Monday, December 28, 2009

Federal NDP Year in Review 2009: Incremental Progress

For any NDP supporters looking for instant gratification out of the political scene, 2009 might seem to rank as a disappointment on the surface. But on a closer look, there's plenty to like about what the NDP was able to accomplish on the year even as some of its more ambitious goals may not have worked out - and there's ample reason to look forward to how the events of 2009 will position the party for the future.

In the department of what might have been, the obvious starting point is the progressive coalition. The NDP has never been theoretically closer to power on the federal scene than it was at the start of 2009, with a coalition agreement raising the prospect that the NDP would take a historic place in the federal cabinet within a matter of weeks. But while the NDP followed a shrewd political maneuver with a valiant public defence of the coalition even as their supposed partners sat on the sidelines, the effort went for naught when Michael Ignatieff decided that he'd rather leave Stephen Harper in power than try to offer an alternative.

While the coalition may have been the largest missed opportunity of 2009, it wasn't the only point where potential watershed events for the NDP wound up producing less results than may have seemed possible. The party's Halifax convention, while generally well-attended and well-received, didn't produce any of the transformational discussion about the NDP's future that some might have hoped for. An apparent opening for broad policy progress created by the Libs' fall announcement that they were withdrawing support from the Cons was quickly slammed shut by the Cons' public refusal to negotiate with the NDP. And despite two historic shows of weakness for the Libs - one after the 2008 election with Stephane Dion still in charge, one in the latter part of 2009 under Ignatieff - the NDP wasn't able to pull itself within striking distance of second place in the national polls.

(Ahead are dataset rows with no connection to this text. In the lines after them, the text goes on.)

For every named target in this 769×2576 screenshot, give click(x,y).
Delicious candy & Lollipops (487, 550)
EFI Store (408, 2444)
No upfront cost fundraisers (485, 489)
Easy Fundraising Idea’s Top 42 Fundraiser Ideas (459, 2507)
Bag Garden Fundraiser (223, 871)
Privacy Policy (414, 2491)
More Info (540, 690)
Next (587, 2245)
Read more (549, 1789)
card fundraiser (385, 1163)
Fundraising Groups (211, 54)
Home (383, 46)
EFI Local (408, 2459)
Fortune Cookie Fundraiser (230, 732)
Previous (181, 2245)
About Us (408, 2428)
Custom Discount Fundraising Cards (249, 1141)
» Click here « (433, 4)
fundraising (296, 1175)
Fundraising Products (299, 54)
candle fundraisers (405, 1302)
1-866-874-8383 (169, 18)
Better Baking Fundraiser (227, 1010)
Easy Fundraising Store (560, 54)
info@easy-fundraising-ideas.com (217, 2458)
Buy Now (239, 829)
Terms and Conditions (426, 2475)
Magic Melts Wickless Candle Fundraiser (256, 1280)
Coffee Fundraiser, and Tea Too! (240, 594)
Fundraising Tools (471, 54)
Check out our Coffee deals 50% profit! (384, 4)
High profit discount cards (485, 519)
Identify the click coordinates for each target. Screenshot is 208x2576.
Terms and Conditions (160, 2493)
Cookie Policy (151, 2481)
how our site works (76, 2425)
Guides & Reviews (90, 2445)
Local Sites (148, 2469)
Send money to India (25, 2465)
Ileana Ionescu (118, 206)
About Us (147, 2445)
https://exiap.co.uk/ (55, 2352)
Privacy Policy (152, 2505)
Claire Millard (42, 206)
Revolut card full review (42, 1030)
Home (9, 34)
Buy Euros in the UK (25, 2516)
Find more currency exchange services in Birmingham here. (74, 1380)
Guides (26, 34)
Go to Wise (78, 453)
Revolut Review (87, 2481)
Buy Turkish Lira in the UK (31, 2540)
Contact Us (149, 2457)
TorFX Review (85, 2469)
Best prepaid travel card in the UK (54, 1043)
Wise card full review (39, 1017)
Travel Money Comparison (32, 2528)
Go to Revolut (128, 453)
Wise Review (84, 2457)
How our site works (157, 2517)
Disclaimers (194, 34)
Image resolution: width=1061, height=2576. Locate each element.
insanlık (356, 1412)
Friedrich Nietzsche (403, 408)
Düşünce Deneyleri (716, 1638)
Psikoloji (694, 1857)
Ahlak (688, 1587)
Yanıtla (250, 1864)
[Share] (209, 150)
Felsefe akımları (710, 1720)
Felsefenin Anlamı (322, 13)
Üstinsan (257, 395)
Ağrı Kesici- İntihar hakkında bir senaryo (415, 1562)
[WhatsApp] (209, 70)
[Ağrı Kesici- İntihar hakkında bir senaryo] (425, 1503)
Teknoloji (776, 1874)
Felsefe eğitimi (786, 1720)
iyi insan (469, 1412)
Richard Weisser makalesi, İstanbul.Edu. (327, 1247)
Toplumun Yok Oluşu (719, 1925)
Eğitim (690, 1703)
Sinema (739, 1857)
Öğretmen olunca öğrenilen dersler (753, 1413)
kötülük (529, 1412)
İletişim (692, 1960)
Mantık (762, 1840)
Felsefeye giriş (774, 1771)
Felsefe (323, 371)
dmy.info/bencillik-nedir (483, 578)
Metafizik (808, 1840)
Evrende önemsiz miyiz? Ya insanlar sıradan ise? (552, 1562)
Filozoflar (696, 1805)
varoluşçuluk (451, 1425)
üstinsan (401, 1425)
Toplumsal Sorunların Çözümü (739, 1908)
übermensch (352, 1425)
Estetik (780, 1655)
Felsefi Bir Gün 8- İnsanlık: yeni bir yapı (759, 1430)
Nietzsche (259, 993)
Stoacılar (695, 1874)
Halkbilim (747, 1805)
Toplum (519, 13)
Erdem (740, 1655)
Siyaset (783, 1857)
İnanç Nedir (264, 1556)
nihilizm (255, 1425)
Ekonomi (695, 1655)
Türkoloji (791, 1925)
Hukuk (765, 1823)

So anybody projecting the best possible outcome from the potential turning points may have ended up disappointed. But for those committed to the longer-term goal of building the party, there's every reason to be satisfied with the results from 2009.

To start with, the NDP proved remarkably adept in minimizing the damage from events beyond its control which had the potential to cause significant trouble for the party. While some pundits have tried to treat that agility as a basis for criticism, it's surely a sign of political skill that the NDP was able to get its public support back to normal levels in short order both after bearing the entire weight of the progressive coalition on its shoulders last winter, and after shifting from a years-long message of voting non-confidence in order to pass positive changes to EI this fall.

What about the need to build off the current support base? The best news on that front obviously comes from the NDP's strong by-election showings - with significant gains in three of four ridings, including an 11-point boost in the party's margin of victory in New Westminster-Coquitlam even with a new federal candidate in Fin Donnelly replacing a party stalwart in Dawn Black.

Of course, the by-election results were helped by the NDP's position as the lone federal party opposing the imposition of the HST on the citizens of B.C. (and Ontario). And that position should serve the NDP well in the years to come - adding a new dimension to the NDP's traditional policy strengths in areas such as health care, the environment and consumer protection.

But perhaps the most significant trend for the NDP's future has been its continued progress in Quebec. Contrary to expectations that Ignatieff's ascension would push federalist votes back into the Libs' camp, the NDP managed to stay within range of its 2008 election levels of support even through Iggy's honeymoon period. And with Ignatieff now losing favour in Quebec and elsewhere, the NDP looks to have resumed its upward trajectory in polls both formal (i.e. the Hochelaga by-election) and otherwise.

Mind you, there's still a lot of work ahead of the NDP. And the next key steps may be among the more difficult ones in bridging the gap between a fourth party and a government-in-waiting.

In Quebec, the NDP's inroads haven't yet pushed into serious contention in more than a few seats. And it'll take a serious push to end the Bloc's hold on the province to turn respectable polling numbers into seats.

And perhaps most importantly, the Layton NDP still hasn't been able to gain much of a foothold in vote-rich urban and suburban Ontario. With the Libs and Cons already engaged in a fierce battle over suburbia and most of the urban seats firmly in Lib hands, the going looks to be tough in trying to push the NDP into contention in significantly more Ontario seats. But progress in that area is an obvious must for the party if it wants to continue down the path toward government.

With those hurdles looming, 2010 and beyond won't be any easier for the NDP than the last year has been. But while the NDP didn't come out of 2009 with seats at the federal cabinet table or a shiny new party name, it did manage to keep on track toward its longer-term goals. And we'll find out in time just how much this year's progress will contribute toward the ultimate effort to build a national governing party.